Kemudian mereka melakukan pertemuan pada 10-11 Pebruari 1948 di Desa Pangwedusan distrik Cisayong dihadiri pemimpin-pemimpin Hizbullah, Gearakan Pemuda Islam Indonesia (GPII), dan Sabilillah.
Sejak itulah TII berjuang keras menahan kehadiran tentara Belanda yang akan menguasai Jawa Barat. Pergerakan perjuangan TII dengan tentara Belanda pun akhirnya tak terelakkan.
Insiden penting terjadi setelah itu 25 Januari 1949 di Antralina dekat Malangbong Garut. Inilah pertama kali peperangan segitiga terjadi antara TNI Siliwangi, DI/TII, dan Tentara Belanda.
Situasi di Jawa barat semakin rumit karena empat kekuatan militer antara TII, TNI, KNIL, dan militer Pasundan saling bertempur. Akhirnya KNIL Belanda undur diri dari pertempuran setelah adanya persetujuan Roem Royen. Sedangkan militer Pasundan bergabung dengan TNI.
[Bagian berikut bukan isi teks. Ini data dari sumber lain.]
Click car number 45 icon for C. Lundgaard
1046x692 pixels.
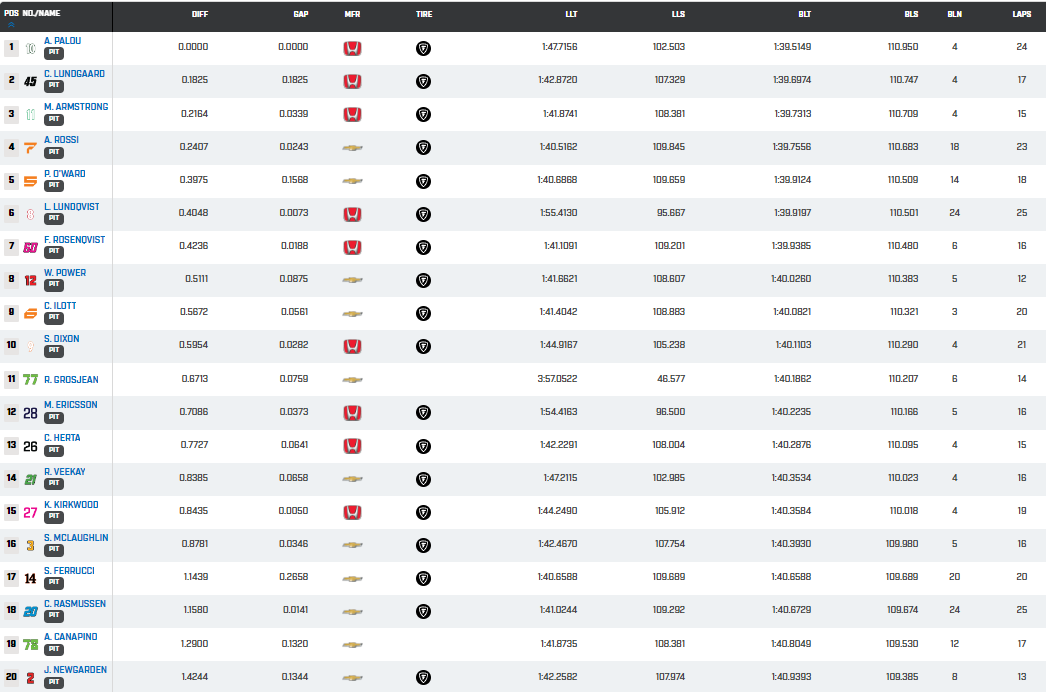coord(30,81)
Ketika PDRI dan TNI kemudian menerima Roem Royen, Kartosoewiryo tetap menolaknya dan mendorong diproklamasikannya NII pada 7 Agustus 1949 di Desa Cisampang-Cigayong, Garut Jawa Barat. NII juga dikenal dengan sebutan DI yang kemudian disingkat DI/TII.
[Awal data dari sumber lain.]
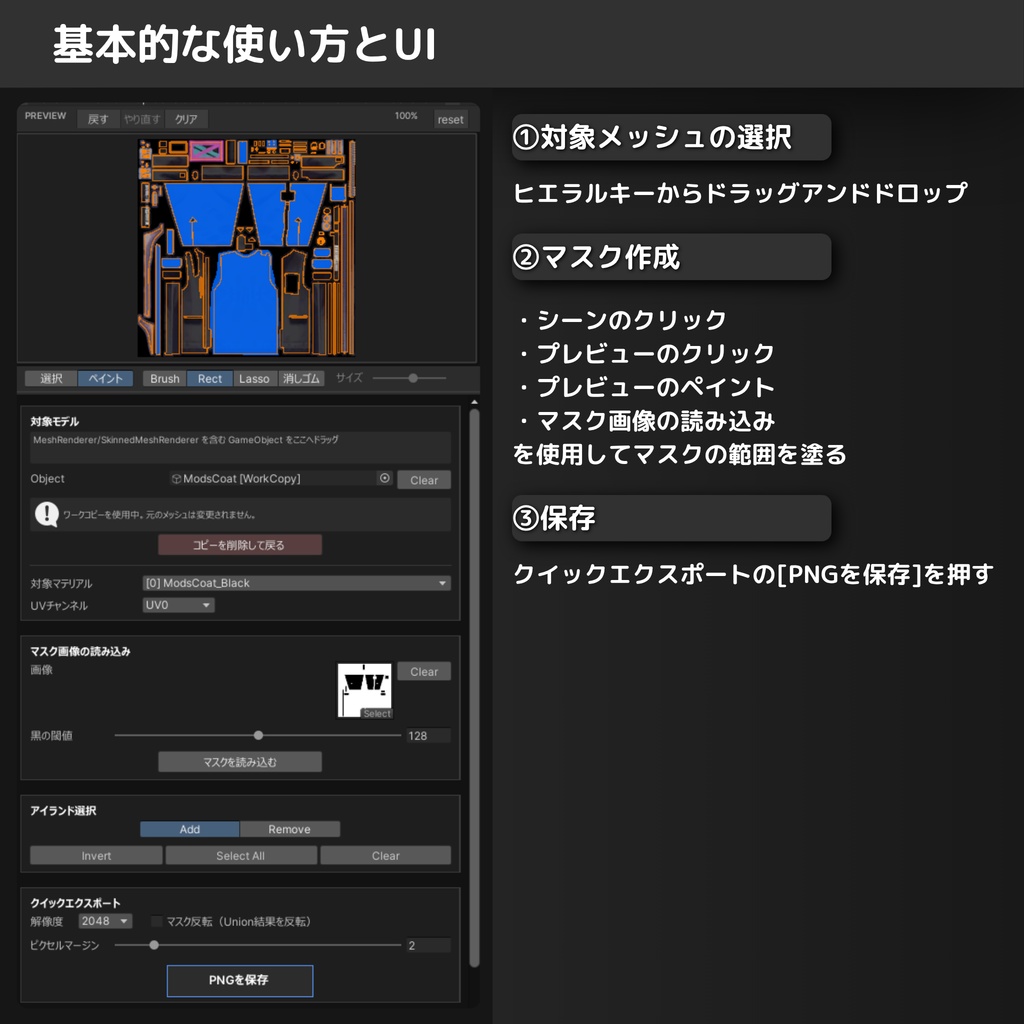Select the Lasso tool
The height and width of the screenshot is (1024, 1024).
pos(255,379)
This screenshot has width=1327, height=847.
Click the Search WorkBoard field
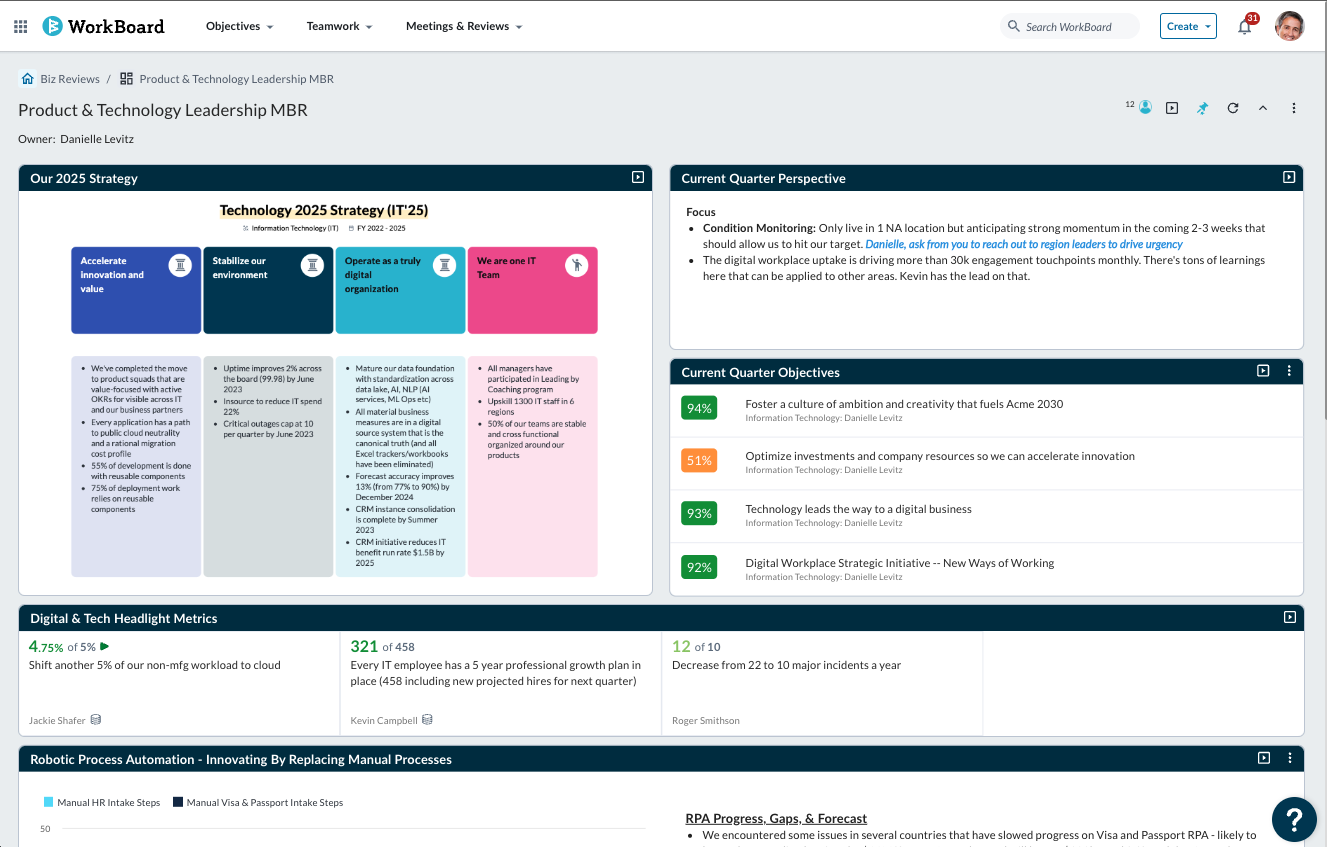(1069, 27)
Selain karena rasa kecewa terhadap negara yang dinilai semakin sekuler, Kartosoewiryo merasa kecewa dengan Perjanjian Renville karena Soekarno terlalu tunduk pada Belanda.
Baca Juga: Gudang Rongsokan di Kelurahan Situ Sumedang Ludes Terbakar
Inilah cikal bakal Kartosuwiryo kemudian dicari oleh pemerintah kala itu, ia bersama pengikutnya bergerilya siang dan malam dengan persenjataan seadanya, sangat sulit menangkap pergerakan Kartosuwiryo.
Ia begitu lihai dan amat sangat bisa membaca medan, di mana Antralina adalah sebuah pegunungan yang Kartosuwiryo dan pasukannya berhasil berpindah dari satu titik ke titik lain menghindari TNI kala itu.